The enemy within seems to have the upper hand!

Mark Goodhand
MG
Mark Goodhand
7 months ago

Lampedusa is an island, closer to Tunisia than Italy.
For the migrants to get to mainland Europe, they need to get on a ship.
What happens if that ship just goes back to Tunisia?
If the Tunisians won’t allow the ship to dock, anchor offshore and keep the conditions prison-like.
Migrants will soon learn not to come to Italy.
What stops the Italians from pursuing this policy?

Kat L
KL
Kat L
7 months ago
Reply to  Mark Goodhand

They, like most in the west, don’t want to be ‘meanies’. They are no longer willing to do what is necessary.

James Knight
James Knight
7 months ago
Reply to  Kat L

Exactly! Its pathetic how weak the West has become. Could you image China, India or Japan taking in hundreds of thousands of migrants from Africa.

Ted Ditchburn
TD
Ted Ditchburn
6 months ago
Reply to  Mark Goodhand

The usual suspects..lawfaring charities, who lean on govts, EHCR, EU, TV news that still frames everything as ordinary people simply escaping harm…they only just started to even recognise ‘economic’ (i.e. ordinary) migration exists. The activist NGOs have already started to pivot to saying :” OK, so what? They want a better life, what’s it to you, Facist Bigot.” BUT the way that attempt to shame people from their bully pulpit just doesn’t work any more shows the old Religion of wokery, is finally running out of steam.

Hugh Bryant
HB
Hugh Bryant
7 months ago

Italy should simply cede Lampedusa to Tunisia. It’s closer than Sicily.

Kat L
KL
Kat L
7 months ago

This would be a perfect time for Italy to leave the EU. She’s been a huge disappointment.

Peter Allen
PA
Peter Allen
7 months ago

The author is correct that there will be no “EU solution” to this crisis. What Von Der Leyen is proposing is merely a plan (dead in the water anyway) to re-distribute the migrants to all EU states on some yet to be agreed, never to be agreed, pro-rata basis. But what is obviously needed is a plan to stop the accelerating flow entirely or at least reduce it to a manageable trickle. It seems most unlikely that this will be achieved by bribing corrupt states like Tunisia or failed states like Lybia.
So the Italians will have to defend their territory themselves. Lampedusa is a small island which could easily be blockaded by Italian navy vessels supported by air reconnaisance using a combination of planes and drones. The migrant boats can be physically intercepted miles offshore and prevented from landing on the island and forced to return to wherever they set off from. If this policy is tried and succeeds it will be a template for other states, including the UK. A few months of success will be enough to “break the business model” of the people smugglers.
Given the tens of millions of potential migrants in Africa wanting to live in Europe, physical prevention will be the only viable solution. It just hasn’t been tried yet. Europe is not defenceless against this unwanted human tide, but it needs to re-learn how to defend itself.

Kirk Susong
Kirk Susong
7 months ago

“It should be clear by now, after Europe’s decade of quasi-permanent crisis, that this lack of solidarity between member states is a feature, not a bug, of the EU.”
Surprised there have been no comments on this sentence, which strikes me as the key to this situation. Conflict between member states is what enables the apparatchiks in Brussels to run the show. A destabilized and unsure political direction for the EU as a whole amplifies the power of those who lurk in the corridors of power and know just the right bureaucratic signals and hints to whisper around corners.
Public choice theory at its finest… civil servants are rarely civil and never servants.

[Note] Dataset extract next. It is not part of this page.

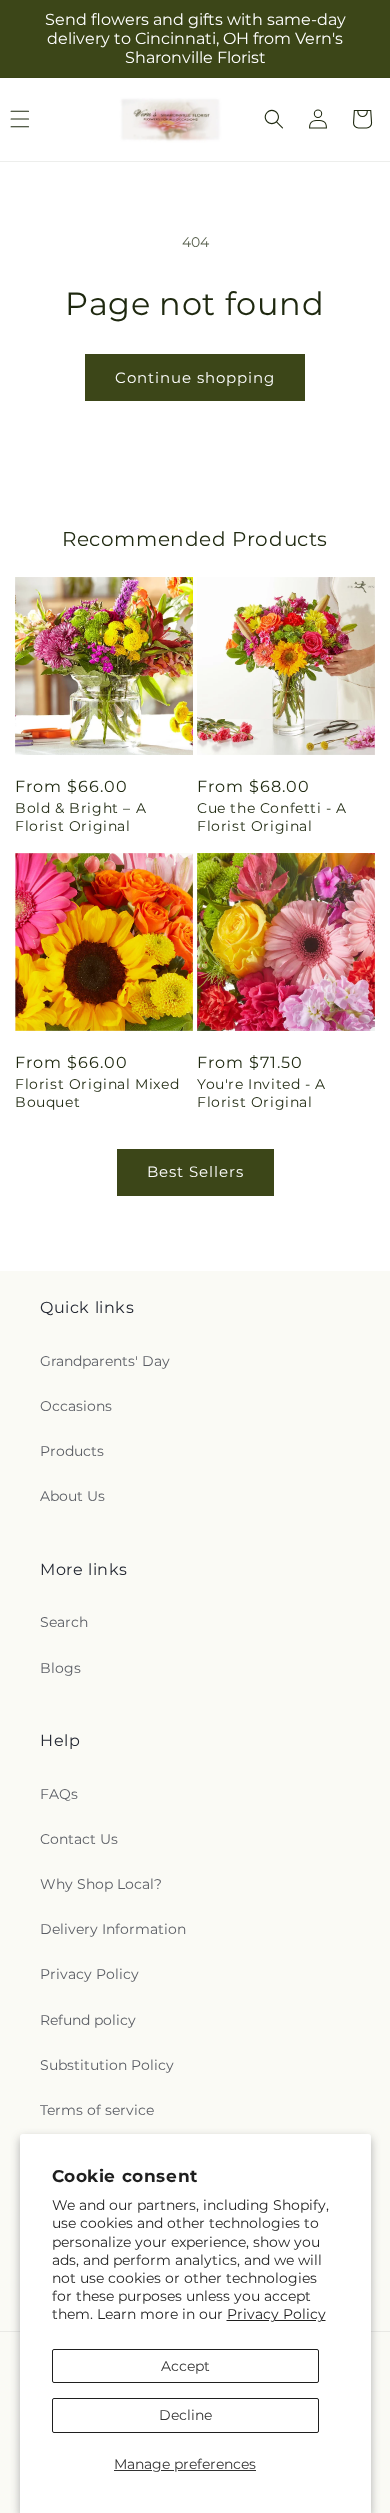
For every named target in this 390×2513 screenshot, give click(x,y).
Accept (185, 2366)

Last edited 7 months ago by Kirk Susong
j watson
j watson
7 months ago

Of course EU unity on the Tunisian deal will have to be resolved because Meloni could just allow all these migrants to pass through Italy and head North. And many will head straight to the Channel. Thus the UK should also be party to this deal and be partaking/driving a multi-lateral response.
It appears some brinkmanship is taking place, which is clearly dangerous and frustrating, but not exactly unique in negotiations.

Noel Chiappa
Noel Chiappa
6 months ago

Evacuate all the residents. Leave the migrants to their own devices. When people elsewhere start to whine about migrants dying of thirst, reply ‘If you want to do something to help, go for it. Ta.’